Goal — Collect every line of the material below that contains the string "Instruction", copying each one in full.

Stored data —
========================================================================
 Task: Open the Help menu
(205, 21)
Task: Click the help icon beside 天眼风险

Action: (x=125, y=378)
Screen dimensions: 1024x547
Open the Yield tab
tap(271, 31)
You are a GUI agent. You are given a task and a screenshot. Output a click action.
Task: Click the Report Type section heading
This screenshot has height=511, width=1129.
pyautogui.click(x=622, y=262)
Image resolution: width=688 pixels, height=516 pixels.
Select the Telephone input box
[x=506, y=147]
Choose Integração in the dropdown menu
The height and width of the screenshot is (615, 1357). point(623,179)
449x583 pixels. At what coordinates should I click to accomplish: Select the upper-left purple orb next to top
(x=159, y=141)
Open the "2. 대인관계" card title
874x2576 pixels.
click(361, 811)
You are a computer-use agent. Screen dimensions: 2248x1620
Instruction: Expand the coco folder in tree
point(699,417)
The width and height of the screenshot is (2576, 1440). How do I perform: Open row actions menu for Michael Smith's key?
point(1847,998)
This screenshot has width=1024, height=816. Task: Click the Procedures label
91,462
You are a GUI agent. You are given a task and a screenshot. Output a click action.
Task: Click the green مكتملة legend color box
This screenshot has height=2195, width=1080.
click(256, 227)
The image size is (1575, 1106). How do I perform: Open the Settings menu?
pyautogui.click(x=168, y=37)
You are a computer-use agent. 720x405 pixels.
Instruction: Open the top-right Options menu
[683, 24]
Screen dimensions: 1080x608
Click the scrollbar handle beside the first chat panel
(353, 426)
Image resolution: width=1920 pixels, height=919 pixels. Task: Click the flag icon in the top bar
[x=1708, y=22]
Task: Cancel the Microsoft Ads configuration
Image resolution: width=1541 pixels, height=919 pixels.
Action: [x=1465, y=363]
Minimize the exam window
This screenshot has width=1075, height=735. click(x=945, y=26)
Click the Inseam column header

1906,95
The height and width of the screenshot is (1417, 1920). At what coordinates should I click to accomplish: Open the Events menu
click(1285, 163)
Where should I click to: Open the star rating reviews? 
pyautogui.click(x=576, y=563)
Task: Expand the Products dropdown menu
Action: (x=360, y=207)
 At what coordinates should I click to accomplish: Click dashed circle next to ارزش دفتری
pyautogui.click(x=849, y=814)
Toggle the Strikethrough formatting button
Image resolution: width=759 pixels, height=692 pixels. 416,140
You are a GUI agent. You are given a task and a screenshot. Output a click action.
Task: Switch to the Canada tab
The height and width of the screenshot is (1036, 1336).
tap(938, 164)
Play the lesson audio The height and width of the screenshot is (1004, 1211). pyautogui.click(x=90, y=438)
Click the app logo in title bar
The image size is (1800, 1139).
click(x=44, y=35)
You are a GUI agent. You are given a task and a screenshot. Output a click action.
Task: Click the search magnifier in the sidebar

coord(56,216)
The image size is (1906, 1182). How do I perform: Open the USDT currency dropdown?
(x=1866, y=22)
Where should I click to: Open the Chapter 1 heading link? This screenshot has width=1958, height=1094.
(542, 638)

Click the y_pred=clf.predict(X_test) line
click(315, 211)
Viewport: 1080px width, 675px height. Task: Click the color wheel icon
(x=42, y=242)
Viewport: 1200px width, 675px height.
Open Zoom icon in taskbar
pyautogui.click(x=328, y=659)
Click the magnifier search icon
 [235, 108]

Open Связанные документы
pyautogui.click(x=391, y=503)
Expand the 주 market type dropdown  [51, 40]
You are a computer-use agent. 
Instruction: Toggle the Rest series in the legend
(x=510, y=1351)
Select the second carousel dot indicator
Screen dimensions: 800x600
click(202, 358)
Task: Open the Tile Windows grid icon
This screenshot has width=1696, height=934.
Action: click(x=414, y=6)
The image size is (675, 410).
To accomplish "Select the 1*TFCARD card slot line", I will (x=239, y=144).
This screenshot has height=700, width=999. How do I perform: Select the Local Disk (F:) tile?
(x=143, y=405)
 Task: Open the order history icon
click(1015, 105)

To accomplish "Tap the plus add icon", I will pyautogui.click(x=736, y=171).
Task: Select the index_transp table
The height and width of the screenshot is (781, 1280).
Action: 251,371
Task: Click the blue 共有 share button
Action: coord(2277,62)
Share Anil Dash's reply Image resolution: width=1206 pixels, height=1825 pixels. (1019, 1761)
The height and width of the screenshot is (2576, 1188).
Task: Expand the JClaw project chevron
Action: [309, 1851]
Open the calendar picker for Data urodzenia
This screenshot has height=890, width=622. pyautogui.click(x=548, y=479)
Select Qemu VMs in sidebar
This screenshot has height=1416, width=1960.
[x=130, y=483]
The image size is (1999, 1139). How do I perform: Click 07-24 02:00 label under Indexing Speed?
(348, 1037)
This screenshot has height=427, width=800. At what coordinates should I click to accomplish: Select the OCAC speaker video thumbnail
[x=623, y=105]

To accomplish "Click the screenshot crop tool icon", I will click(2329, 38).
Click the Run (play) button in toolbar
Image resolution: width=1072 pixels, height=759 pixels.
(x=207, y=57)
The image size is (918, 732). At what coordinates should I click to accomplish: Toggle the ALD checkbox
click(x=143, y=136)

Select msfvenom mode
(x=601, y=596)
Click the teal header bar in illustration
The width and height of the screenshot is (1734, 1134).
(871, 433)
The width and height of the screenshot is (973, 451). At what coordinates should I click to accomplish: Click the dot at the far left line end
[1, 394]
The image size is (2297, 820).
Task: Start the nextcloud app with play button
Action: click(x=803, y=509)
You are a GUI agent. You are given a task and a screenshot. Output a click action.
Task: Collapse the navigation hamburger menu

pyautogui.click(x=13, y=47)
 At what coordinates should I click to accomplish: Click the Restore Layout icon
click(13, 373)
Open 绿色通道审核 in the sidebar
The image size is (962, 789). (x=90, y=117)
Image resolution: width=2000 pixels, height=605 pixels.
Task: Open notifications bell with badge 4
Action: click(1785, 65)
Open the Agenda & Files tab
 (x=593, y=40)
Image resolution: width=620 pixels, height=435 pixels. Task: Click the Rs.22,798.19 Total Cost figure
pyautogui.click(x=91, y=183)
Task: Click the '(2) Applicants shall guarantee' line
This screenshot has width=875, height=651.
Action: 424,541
========================================================================
Written reply —
Instruction: Expand the coco folder in tree
Instruction: Open the top-right Options menu
Instruction: Toggle the Rest series in the legend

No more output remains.